## begin Input material

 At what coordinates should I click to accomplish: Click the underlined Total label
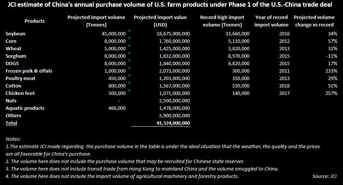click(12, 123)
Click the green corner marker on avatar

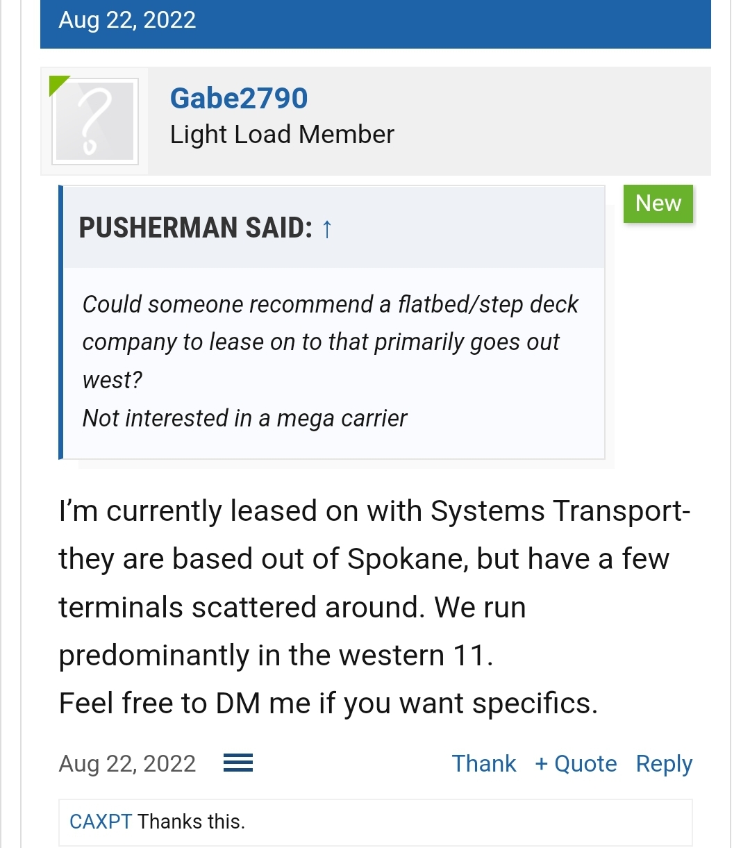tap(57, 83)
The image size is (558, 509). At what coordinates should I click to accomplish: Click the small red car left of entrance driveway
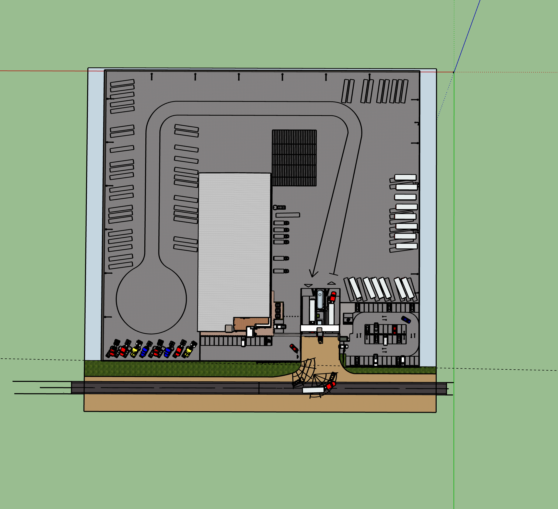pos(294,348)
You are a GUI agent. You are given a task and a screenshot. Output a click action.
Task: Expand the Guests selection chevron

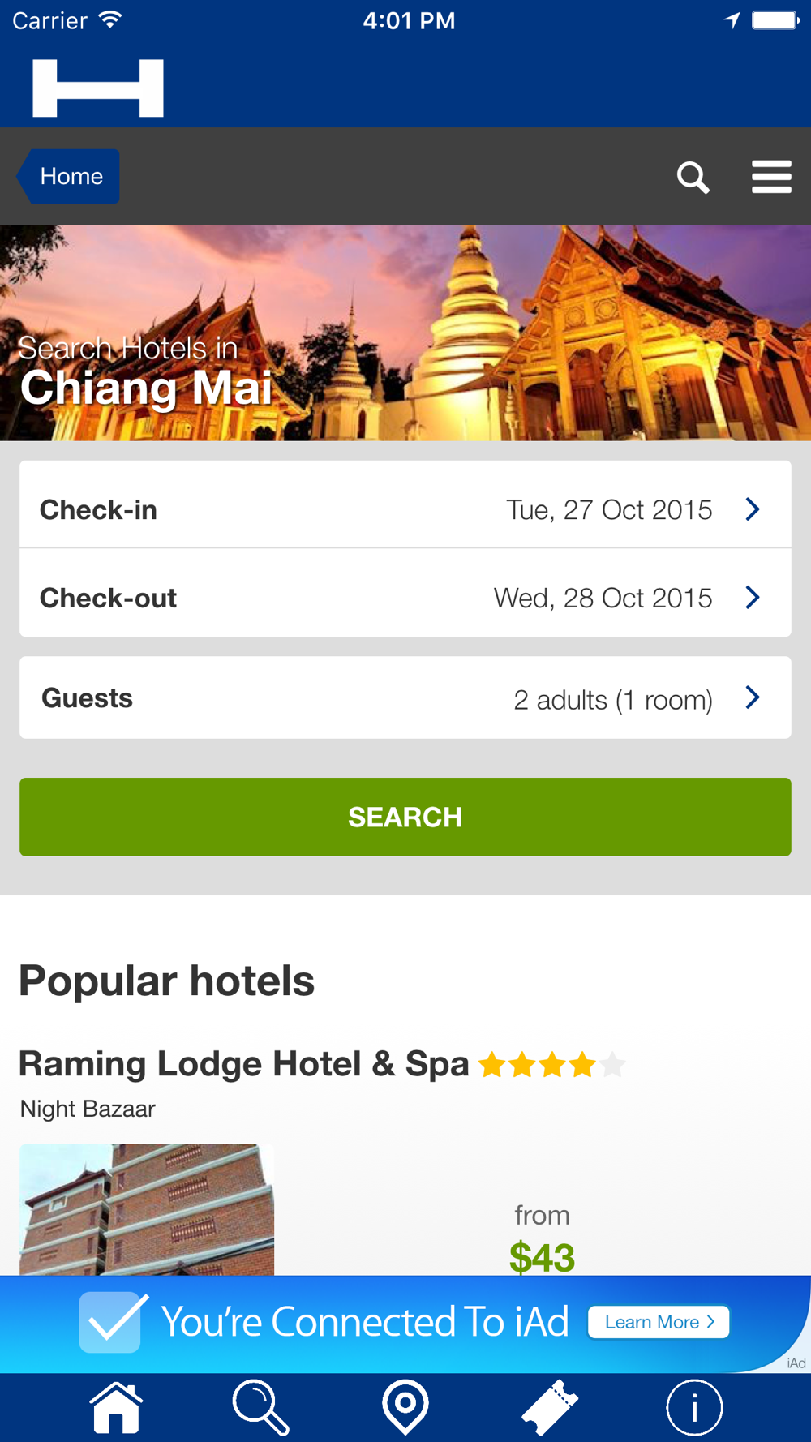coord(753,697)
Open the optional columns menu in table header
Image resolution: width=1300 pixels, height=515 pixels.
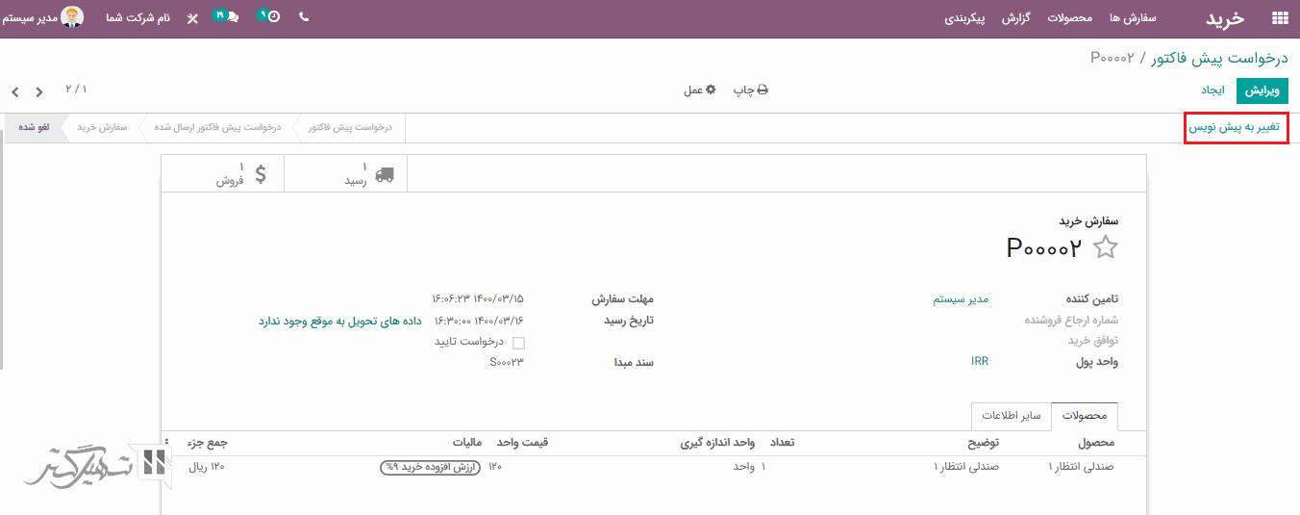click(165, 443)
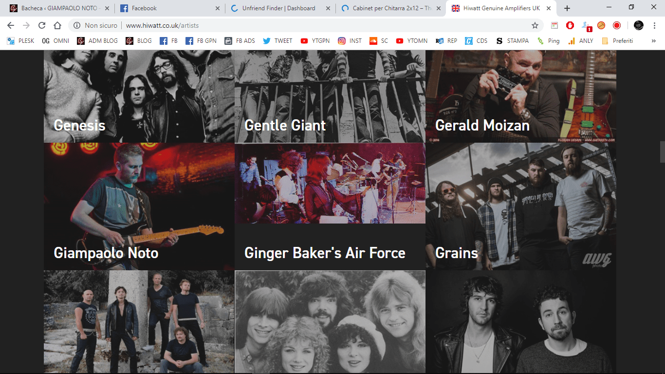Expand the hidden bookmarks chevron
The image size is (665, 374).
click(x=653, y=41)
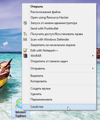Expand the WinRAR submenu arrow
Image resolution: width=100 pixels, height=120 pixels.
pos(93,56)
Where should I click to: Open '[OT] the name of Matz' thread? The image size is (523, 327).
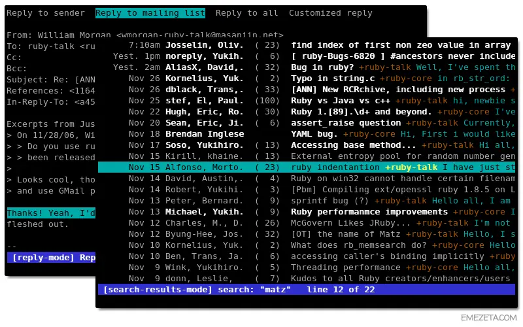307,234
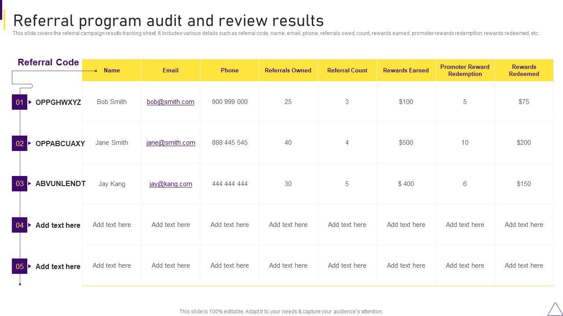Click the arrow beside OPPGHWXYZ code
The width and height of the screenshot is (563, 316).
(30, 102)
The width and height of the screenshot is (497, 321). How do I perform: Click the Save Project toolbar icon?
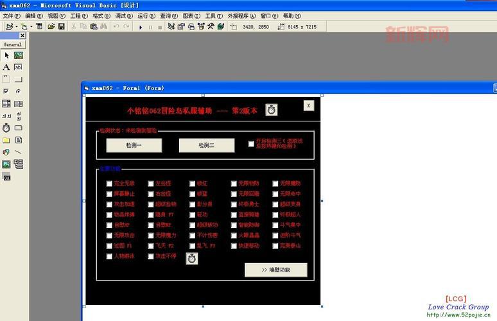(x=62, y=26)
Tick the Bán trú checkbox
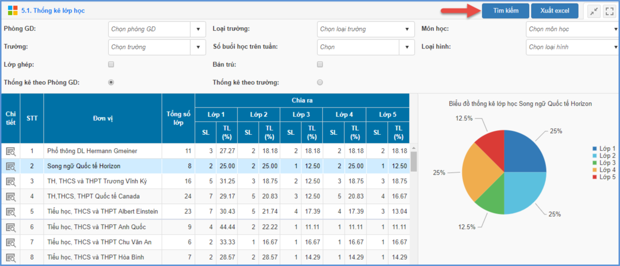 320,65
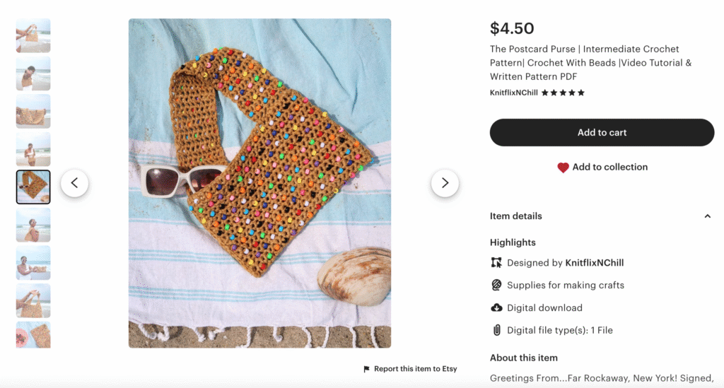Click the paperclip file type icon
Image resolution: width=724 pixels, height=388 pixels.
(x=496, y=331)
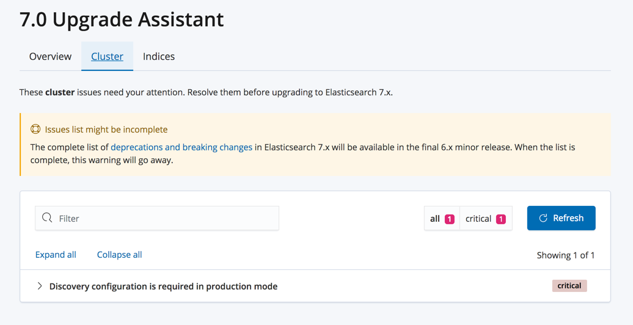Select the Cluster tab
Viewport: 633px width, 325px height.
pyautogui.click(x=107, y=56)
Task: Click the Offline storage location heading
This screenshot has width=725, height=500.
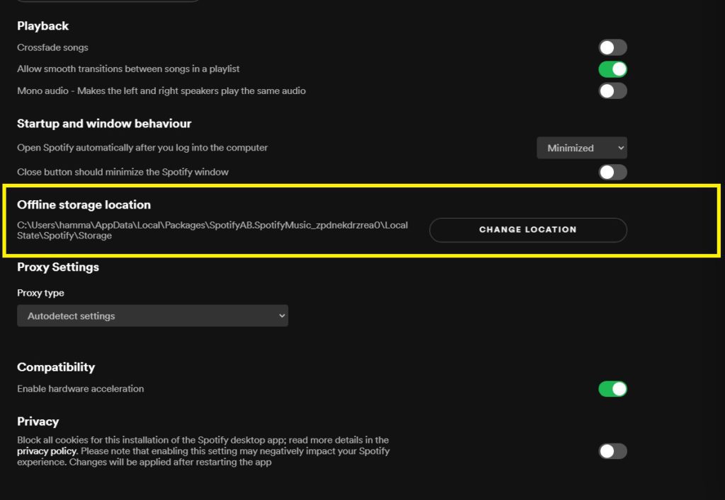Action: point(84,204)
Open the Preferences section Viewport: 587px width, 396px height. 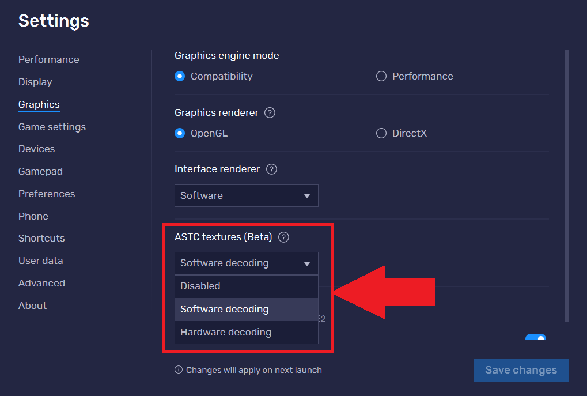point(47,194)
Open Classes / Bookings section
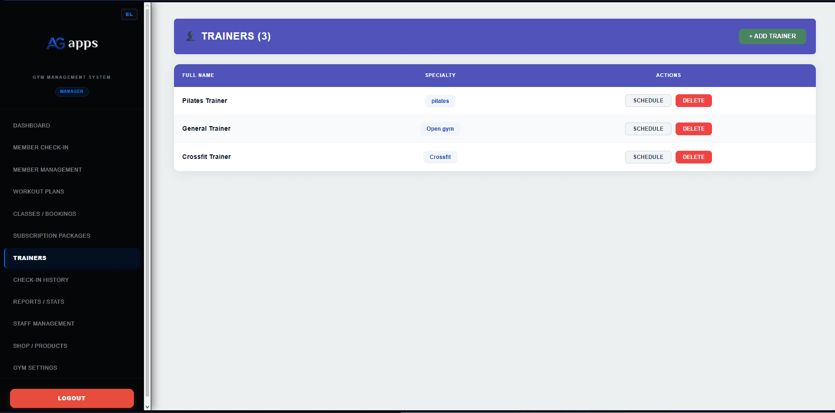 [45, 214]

## end Input material

◆ Directions for this task ◆
Quote the material exactly, starting with the line that contains "Click the green corner marker on avatar" and going on through the line that contains "coord(753,697)", and leave the pictures out.

◆ Exercise result ◆
Click the green corner marker on avatar

tap(57, 83)
The image size is (558, 509). At what coordinates should I click to accomplish: Click the small red car left of entrance driveway
pos(294,348)
You are a GUI agent. You are given a task and a screenshot. Output a click action.
Task: Expand the Guests selection chevron

coord(753,697)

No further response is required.